### What is needed
Reproduce the lines below verbatim, starting at the line with "Where should I click to: Expand" and ending at the line with "Action: [x=521, y=171]", both included.

### Provided material
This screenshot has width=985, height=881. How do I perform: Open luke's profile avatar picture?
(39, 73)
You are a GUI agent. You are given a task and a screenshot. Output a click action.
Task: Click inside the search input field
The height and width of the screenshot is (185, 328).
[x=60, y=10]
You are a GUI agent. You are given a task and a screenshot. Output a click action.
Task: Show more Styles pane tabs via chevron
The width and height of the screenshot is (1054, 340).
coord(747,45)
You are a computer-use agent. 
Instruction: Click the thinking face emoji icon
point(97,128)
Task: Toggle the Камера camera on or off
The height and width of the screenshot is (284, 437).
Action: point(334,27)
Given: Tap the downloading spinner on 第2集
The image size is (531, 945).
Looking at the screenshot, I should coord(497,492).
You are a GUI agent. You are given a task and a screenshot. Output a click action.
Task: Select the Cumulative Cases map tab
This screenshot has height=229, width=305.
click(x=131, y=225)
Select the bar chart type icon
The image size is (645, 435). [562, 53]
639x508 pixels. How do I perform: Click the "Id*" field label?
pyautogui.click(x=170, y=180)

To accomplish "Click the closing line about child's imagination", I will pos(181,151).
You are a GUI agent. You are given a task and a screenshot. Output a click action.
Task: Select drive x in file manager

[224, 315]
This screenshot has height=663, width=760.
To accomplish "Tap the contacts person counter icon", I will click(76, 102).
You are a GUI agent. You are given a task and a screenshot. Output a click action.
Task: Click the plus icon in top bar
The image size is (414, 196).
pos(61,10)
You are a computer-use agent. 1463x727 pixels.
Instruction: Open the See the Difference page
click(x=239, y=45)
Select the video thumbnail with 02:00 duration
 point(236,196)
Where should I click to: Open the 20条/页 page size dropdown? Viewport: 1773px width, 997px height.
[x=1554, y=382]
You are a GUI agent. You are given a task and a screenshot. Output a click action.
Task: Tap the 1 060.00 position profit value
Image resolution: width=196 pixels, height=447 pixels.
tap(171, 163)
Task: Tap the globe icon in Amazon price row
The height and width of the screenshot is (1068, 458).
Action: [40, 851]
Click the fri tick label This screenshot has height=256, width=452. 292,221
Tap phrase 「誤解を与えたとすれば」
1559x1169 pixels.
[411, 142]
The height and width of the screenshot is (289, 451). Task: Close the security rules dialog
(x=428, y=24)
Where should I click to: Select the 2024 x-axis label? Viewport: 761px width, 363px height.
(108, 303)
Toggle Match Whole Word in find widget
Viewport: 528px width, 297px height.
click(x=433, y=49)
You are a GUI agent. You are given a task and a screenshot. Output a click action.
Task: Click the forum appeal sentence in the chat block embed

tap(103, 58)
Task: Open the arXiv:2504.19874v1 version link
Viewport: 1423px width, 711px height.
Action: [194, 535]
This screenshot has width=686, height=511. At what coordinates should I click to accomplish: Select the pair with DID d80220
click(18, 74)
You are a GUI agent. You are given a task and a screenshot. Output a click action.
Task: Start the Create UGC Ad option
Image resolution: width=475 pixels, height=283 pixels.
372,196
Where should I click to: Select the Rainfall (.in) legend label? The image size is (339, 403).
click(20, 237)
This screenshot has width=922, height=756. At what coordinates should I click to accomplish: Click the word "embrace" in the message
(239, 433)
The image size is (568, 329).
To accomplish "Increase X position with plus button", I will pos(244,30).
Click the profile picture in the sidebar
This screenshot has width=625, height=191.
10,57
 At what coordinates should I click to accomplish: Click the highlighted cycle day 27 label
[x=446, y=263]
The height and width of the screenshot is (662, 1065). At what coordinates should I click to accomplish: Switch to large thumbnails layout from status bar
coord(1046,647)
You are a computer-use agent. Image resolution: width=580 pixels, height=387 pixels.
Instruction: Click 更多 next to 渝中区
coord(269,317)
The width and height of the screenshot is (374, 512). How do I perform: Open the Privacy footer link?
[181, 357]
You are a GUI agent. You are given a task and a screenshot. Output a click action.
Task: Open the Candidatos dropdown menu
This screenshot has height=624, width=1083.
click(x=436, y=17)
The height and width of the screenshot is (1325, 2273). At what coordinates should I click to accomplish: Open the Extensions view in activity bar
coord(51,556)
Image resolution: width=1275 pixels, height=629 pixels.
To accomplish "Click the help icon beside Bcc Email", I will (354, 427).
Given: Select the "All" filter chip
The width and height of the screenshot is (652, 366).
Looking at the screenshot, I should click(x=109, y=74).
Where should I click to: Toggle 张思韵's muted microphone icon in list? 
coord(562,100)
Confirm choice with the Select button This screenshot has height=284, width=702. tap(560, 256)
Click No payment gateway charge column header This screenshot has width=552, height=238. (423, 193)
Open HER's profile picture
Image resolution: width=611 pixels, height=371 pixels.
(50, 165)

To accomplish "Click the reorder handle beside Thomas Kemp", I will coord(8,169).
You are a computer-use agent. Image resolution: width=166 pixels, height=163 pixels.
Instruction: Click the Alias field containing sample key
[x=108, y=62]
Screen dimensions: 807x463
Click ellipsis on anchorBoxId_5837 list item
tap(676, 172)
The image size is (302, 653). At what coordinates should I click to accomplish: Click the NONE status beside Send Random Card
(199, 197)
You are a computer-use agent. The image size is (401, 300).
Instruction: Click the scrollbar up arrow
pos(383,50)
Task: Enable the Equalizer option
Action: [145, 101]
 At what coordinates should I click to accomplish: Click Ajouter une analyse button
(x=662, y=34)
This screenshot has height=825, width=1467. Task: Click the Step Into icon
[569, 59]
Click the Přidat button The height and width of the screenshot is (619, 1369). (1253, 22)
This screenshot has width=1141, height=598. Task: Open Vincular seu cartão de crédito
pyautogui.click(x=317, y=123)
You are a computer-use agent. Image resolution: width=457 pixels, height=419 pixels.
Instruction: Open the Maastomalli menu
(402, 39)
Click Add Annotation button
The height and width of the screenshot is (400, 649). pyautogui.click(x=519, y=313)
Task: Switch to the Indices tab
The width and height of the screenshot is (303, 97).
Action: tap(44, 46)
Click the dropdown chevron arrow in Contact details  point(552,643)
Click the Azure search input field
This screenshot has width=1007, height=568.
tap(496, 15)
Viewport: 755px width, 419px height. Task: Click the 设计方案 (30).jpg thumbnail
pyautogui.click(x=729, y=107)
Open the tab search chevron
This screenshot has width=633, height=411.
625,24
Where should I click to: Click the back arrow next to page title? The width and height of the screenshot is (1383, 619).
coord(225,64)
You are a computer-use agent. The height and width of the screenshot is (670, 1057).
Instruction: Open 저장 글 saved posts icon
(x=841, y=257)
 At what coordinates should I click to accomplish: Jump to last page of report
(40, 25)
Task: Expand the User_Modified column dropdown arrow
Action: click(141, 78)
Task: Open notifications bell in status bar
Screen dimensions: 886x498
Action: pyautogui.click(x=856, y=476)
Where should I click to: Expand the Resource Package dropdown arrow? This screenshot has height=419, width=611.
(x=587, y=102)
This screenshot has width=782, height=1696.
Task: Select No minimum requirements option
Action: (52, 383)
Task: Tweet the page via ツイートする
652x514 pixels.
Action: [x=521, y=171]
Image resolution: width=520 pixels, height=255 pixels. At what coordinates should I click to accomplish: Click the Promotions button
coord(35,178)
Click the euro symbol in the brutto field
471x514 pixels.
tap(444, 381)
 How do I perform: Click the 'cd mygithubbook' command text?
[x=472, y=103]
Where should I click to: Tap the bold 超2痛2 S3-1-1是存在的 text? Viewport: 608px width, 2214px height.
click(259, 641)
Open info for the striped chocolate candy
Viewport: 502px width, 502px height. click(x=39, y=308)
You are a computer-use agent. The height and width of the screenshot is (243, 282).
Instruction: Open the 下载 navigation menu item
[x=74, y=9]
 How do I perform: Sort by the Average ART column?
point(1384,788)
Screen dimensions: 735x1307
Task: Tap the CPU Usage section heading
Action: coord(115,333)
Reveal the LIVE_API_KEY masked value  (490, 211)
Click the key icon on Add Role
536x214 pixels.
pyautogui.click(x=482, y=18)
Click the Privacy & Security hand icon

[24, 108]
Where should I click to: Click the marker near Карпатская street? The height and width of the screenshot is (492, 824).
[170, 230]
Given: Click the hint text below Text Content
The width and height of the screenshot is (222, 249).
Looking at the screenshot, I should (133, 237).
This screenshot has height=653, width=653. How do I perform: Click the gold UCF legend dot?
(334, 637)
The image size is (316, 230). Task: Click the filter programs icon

### Task answer
Where should I click to: Expand the Resource Package dropdown arrow? This screenshot has height=419, width=611.
(x=587, y=102)
This screenshot has width=782, height=1696.
Task: Select No minimum requirements option
Action: (52, 383)
Task: Tweet the page via ツイートする
652x514 pixels.
Action: [x=521, y=171]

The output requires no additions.